A newly assembled FDA advisory committee recommended several approaches to how the agency should handle regulation of generative artificial intelligence (AI)-enabled medical devices during a 2-day meeting that wrapped up Thursday.
The Digital Health Advisory Committee (DHAC) held its first meeting to offer guidance to the FDA on a slew of questions related to the development, evaluation, implementation, and continued monitoring of AI-enabled medical devices.
During the opening remarks, FDA Commissioner Robert Califf, MD, said the DHAC would provide important advice and recommendations on the benefits and risks associated with all digital health technologies, including generative AI-enabled medical devices.
"We've established this committee because we see great potential for digital health technologies to help address critical healthcare issues that we face today, and we need these technologies to be developed, deployed, and used responsibly in the best interest of patients and consumers," Califf said, adding that "artificial intelligence is changing how we think about health and healthcare, and it's one of the most exciting and promising areas of science because it's built to transcend boundaries."
In the shared before the meeting, FDA staff asked the committee to consider planning and design, data collection and management, model building and tuning, verification and validation, model deployment, operation and monitoring, and real-world performance evaluation.
The discussion produced a substantial number of considerations and ideas for how the FDA should approach all of the phases of the development process, said committee chair Ami Bhatt, MD, the chief innovation officer at the American College of Cardiology.
"There are a lot of eyes, a lot of opinions, many companies, research labs, friends of ours, and -- most importantly -- patients who are hopeful for the promise of generative AI, and that's why we consider our job here the development of an infrastructure for growth with guardrails," she said. "This is not the end, but only the beginning of a process of continuous change."
While the committee did not vote on specific recommendations for the agency, Bhatt noted that they were able to create "an actionable framework" for how generative AI-enabled devices should be handled by the FDA moving forward. Following the FDA's list of discussion questions for the meeting, the committee members offered a framework based on three distinct areas: premarket performance evaluation, risk management, and postmarket performance monitoring.
Among the premarket performance considerations, the committee members said the agency should develop custom, multi-dimensional frameworks to evaluate the overall correctness of AI models, the effectiveness of the intended generative AI outputs based on user inputs or prompts, and the ability to identify potential harms and risks introduced by generative AI-enabled devices.
Along those lines, the committee noted that the FDA should consider developing a small set of widely accepted metrics and methods to be used in the evaluation of such devices.
They also said the agency should develop standard definitions of terms and concepts to discuss generative AI, especially for key limitations such as , data drift, and hallucinations. Notably, the lack of consistent definitions for several terms related to generative AI presented challenges during the meeting on several occasions.
○ ○ ○ ○ ○ ○ ○
# PARTS OF THE EXERCISE
[A] Name the three areas of the framework that the committee members offered, as given in the article on the FDA advisory committee.
[B] Reproduce the part of the article on the FDA advisory committee that begins at the words "They also said" and stops after the words "on several occasions.".
Base your work on the article alone.

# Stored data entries
○ ○ ○ ○ ○ ○ ○
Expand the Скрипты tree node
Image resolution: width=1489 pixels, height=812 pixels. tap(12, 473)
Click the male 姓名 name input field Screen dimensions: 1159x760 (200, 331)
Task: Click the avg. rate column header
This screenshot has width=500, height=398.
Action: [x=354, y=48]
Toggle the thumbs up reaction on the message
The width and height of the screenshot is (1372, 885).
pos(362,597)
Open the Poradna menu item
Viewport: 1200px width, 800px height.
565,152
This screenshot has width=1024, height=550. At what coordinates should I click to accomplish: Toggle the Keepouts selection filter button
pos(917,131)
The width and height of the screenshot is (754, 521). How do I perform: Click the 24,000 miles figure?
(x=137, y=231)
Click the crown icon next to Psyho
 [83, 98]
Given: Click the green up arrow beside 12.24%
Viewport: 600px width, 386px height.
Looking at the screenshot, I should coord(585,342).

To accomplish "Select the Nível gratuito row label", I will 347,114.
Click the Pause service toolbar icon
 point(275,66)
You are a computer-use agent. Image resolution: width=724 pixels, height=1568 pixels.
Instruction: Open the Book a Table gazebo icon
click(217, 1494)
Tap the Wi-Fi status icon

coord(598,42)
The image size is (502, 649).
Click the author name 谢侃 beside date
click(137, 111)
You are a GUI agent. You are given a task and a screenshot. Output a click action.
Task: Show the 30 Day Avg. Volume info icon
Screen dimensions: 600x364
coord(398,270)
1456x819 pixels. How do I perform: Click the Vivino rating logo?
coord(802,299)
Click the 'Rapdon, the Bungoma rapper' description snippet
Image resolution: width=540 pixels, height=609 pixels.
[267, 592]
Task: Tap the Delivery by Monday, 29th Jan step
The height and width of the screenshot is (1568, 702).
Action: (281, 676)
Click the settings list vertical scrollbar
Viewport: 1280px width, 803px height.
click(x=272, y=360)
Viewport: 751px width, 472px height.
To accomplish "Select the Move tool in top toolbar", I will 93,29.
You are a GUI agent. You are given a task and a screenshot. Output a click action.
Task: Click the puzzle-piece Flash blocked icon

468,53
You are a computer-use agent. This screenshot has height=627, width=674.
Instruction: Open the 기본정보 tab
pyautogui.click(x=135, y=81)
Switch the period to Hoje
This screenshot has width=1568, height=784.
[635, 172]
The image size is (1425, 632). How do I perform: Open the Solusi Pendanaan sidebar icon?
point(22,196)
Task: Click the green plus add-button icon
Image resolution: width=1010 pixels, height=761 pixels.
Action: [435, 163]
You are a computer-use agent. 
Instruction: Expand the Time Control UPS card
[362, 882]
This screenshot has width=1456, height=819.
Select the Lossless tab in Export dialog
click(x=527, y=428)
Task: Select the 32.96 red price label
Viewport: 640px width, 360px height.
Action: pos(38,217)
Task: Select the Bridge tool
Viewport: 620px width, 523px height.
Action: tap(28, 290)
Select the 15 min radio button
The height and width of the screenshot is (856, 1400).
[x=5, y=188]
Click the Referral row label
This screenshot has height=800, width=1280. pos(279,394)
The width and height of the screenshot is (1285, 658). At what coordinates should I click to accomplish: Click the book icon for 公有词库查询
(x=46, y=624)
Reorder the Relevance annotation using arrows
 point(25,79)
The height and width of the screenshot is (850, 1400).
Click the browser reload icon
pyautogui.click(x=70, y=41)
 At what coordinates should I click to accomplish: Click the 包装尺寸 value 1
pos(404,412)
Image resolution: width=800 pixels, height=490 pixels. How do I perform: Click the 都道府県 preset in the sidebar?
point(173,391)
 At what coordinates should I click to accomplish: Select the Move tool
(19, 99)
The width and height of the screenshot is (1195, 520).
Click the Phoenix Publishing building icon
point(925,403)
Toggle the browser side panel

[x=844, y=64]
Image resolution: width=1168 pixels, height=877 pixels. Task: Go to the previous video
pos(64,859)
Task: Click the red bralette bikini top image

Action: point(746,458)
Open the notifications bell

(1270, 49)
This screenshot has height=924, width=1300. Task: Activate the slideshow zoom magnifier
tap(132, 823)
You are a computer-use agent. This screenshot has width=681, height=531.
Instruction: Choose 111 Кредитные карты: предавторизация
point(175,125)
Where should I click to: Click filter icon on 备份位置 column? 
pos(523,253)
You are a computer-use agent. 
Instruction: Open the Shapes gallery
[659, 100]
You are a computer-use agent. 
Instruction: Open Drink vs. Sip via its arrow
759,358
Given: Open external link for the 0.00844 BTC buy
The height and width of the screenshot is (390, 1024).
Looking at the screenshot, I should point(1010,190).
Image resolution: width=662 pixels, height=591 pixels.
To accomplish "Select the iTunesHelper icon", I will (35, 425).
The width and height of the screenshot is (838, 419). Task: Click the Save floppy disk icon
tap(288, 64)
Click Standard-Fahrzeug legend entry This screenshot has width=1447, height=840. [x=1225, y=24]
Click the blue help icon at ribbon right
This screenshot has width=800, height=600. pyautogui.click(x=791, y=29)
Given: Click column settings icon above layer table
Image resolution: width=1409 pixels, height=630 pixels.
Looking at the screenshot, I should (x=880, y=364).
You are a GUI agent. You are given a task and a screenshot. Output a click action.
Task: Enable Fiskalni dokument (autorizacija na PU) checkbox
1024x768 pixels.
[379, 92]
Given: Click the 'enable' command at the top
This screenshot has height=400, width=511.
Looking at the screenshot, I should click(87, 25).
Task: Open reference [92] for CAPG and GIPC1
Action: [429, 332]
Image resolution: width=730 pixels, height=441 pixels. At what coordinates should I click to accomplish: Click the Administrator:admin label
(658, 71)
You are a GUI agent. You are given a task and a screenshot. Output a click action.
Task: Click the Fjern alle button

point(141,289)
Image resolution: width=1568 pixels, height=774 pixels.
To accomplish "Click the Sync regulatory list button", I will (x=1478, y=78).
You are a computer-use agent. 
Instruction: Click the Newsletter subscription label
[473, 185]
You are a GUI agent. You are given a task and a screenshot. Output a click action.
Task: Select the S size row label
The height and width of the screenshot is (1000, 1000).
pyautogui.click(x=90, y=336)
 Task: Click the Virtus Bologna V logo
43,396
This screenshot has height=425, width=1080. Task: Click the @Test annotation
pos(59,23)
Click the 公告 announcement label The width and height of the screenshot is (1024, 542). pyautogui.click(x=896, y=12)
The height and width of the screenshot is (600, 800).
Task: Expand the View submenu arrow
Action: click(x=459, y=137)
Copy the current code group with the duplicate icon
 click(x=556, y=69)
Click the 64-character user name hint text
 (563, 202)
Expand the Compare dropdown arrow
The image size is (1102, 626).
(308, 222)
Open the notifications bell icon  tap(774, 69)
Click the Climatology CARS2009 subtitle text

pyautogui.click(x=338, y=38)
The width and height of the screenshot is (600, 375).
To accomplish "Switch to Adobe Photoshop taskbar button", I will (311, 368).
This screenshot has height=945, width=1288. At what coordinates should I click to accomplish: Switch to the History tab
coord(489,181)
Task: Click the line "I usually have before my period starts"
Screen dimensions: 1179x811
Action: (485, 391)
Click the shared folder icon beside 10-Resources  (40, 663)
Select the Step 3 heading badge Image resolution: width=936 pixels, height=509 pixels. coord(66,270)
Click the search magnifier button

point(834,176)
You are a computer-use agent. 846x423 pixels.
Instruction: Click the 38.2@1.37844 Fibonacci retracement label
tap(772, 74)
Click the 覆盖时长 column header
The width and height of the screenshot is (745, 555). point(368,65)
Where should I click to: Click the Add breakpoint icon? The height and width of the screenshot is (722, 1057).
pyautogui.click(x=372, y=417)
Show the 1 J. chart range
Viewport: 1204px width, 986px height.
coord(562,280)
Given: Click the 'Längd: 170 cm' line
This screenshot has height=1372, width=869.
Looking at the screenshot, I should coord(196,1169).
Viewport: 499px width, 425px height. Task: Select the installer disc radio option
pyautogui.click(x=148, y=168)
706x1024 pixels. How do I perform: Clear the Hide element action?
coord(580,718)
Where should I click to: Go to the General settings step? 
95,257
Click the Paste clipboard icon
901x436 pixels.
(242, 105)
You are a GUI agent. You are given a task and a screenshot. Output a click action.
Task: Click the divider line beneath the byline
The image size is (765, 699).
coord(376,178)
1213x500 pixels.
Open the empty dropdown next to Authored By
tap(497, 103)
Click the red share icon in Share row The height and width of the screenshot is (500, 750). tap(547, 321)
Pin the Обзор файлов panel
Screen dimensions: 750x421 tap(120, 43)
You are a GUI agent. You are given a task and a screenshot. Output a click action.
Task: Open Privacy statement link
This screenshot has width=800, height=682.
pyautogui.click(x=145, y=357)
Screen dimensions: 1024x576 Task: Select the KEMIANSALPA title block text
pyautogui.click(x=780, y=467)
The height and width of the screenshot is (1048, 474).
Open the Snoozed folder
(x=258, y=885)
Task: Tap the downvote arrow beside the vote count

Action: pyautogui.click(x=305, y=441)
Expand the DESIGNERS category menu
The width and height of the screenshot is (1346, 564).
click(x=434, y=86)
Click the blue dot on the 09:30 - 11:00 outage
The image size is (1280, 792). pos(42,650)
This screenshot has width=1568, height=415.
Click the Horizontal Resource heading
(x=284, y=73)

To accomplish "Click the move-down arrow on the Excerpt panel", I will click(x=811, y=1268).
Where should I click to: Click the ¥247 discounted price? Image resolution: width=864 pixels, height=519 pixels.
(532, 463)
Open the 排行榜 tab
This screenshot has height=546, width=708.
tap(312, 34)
○ ○ ○ ○ ○ ○ ○
# SOLUTIONS FOR EACH TASK
[A]
- Premarket performance evaluation
- Risk management
- Postmarket performance monitoring

[B]
They also said the agency should develop standard definitions of terms and concepts to discuss generative AI, especially for key limitations such as , data drift, and hallucinations. Notably, the lack of consistent definitions for several terms related to generative AI presented challenges during the meeting on several occasions.